Frankly, I’m only stopping myself from going further so I don’t spoil the film for myself. The last time I did that, I wound up hating a Pedro Almodovar film of all things because I hate-watched an indie horror film with a near-identical plot a few weeks before. Yes, the other film was so bad I could not separate it from the far superior The Skin I Live In. I really need to revisit that one now that seven years have passed and I can’t even provide enough information to find proof of the awful indie film’s existence. It was real and real bad.

I digress. The deal with Jordan Peele and references is that they don’t always wind up resembling the original project in tone or subject. Take this experimental spin on The Shining from Key & Peele. Why tell the story of the living when you can focus on why the dead are so active?

Though sometimes the references are far less obtuse, like the other The Shining sketch from Key & Peele. Even then, he riffs on a single aspect or theme of a story instead of focusing on the more iconic images or familiar references. Social standing and relationships almost always play into his horror sketches and clearly defined Get Out, as well.
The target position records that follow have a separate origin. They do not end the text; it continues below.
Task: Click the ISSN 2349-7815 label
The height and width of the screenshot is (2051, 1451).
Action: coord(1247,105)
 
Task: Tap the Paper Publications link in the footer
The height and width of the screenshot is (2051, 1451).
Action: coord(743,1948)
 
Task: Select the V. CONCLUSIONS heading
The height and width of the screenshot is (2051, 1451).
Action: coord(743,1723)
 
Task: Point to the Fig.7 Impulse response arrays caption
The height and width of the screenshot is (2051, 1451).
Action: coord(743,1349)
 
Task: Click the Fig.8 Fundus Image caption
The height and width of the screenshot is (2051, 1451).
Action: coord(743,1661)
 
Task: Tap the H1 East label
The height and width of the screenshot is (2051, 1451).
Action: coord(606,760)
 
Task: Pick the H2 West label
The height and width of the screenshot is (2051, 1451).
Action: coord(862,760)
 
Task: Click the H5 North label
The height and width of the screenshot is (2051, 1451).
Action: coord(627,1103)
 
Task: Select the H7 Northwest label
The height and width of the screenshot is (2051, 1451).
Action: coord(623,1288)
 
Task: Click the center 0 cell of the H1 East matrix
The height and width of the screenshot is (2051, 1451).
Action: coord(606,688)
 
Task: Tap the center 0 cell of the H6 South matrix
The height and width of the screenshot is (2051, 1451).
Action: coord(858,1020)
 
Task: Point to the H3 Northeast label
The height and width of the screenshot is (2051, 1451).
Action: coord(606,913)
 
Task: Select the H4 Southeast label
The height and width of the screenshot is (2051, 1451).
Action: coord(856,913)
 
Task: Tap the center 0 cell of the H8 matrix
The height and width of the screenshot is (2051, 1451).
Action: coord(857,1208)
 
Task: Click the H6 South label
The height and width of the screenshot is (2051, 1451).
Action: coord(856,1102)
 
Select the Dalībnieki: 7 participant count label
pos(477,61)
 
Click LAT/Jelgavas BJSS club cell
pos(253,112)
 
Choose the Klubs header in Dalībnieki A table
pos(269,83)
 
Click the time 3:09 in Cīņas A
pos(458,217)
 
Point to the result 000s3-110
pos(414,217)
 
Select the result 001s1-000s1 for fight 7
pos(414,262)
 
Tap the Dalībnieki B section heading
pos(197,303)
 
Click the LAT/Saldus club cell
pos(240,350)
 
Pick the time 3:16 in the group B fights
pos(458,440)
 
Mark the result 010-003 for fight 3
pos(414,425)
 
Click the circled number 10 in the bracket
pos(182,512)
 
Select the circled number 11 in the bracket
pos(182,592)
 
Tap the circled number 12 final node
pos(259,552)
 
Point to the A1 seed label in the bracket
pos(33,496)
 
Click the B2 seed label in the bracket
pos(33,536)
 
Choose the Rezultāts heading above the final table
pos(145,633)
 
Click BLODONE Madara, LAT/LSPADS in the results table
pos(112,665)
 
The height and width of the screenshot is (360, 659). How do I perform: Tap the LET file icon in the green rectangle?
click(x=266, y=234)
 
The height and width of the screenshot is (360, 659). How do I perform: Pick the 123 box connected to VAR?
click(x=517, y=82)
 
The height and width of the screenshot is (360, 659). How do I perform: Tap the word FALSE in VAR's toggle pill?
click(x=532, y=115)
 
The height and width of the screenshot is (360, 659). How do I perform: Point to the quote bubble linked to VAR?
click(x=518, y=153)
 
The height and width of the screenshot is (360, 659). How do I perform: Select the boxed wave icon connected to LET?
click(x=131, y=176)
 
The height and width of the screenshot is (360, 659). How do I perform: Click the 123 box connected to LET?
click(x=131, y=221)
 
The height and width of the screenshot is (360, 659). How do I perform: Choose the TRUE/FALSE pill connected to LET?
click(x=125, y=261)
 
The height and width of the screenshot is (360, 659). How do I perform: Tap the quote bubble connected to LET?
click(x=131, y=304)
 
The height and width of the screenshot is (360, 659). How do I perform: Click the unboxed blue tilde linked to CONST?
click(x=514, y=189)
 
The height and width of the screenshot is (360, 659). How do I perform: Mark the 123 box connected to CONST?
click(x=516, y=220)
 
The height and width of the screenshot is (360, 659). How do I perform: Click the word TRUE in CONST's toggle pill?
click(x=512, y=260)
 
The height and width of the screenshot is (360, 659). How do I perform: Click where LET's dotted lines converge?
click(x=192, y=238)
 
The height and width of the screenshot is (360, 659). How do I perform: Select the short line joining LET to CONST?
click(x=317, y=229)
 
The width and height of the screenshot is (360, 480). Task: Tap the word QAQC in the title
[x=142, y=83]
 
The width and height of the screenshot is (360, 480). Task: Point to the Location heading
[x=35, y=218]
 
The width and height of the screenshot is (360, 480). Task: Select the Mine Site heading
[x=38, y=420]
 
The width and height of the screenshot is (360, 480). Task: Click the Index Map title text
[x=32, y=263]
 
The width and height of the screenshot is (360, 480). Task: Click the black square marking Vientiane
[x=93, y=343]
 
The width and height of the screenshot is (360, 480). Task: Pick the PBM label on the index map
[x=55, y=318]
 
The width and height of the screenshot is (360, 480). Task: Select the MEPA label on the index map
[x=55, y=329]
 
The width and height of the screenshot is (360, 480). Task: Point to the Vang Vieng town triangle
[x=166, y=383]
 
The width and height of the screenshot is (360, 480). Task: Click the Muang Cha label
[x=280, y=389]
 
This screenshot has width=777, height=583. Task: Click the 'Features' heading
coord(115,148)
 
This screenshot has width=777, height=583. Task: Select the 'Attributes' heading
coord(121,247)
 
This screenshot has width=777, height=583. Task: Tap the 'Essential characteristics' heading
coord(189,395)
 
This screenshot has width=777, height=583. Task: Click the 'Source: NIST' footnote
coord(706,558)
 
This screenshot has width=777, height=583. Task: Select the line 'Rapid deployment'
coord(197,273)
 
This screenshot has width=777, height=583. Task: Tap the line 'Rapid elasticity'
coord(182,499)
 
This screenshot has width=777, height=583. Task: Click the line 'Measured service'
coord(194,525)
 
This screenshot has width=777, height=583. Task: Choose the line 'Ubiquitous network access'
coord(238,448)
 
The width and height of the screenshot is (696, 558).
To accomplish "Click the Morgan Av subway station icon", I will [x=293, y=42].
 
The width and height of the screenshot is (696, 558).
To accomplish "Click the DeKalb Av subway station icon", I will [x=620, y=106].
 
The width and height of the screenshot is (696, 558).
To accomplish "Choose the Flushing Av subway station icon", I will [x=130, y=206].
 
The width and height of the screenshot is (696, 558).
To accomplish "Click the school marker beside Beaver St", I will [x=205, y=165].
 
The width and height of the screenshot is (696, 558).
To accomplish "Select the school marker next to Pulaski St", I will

So, I did pick up on the Funny Games (that bit in front of the fireplace), It Follows (Nyong’o’s voiceover about the rules they figured out), and Let the Right One In (the child’s connection to the strange monster despite warnings from the family) references in the Us trailer before I saw the list. The rest are either not present in the trailer or so singular and specific in their influence that they fly right past you. Like, did one of the other films use scissors? I can’t remember. Are the bunnies used like the birds in The Birds? Possibly. Or it could all be misdirection and totally inconsequential to the plot. Except It Follows. There’s definitely some It Follows’ style human monster shenanigans going on here.

I also know from the Get Out campaign that Jordan Peele likes toying with the audience and not revealing any significant spoilers. The film is not going to hinge on those 10 films even if one could write a hell of a film using those 10 films as inspiration. Something about Nyong’o’s character is going to be present in those films or specific iconography will be recreated (like the Funny Games’ initial tying up sequence). The rest is going to surprise us.

Jordan Peele’s Us is set to be released on 15 March 2019.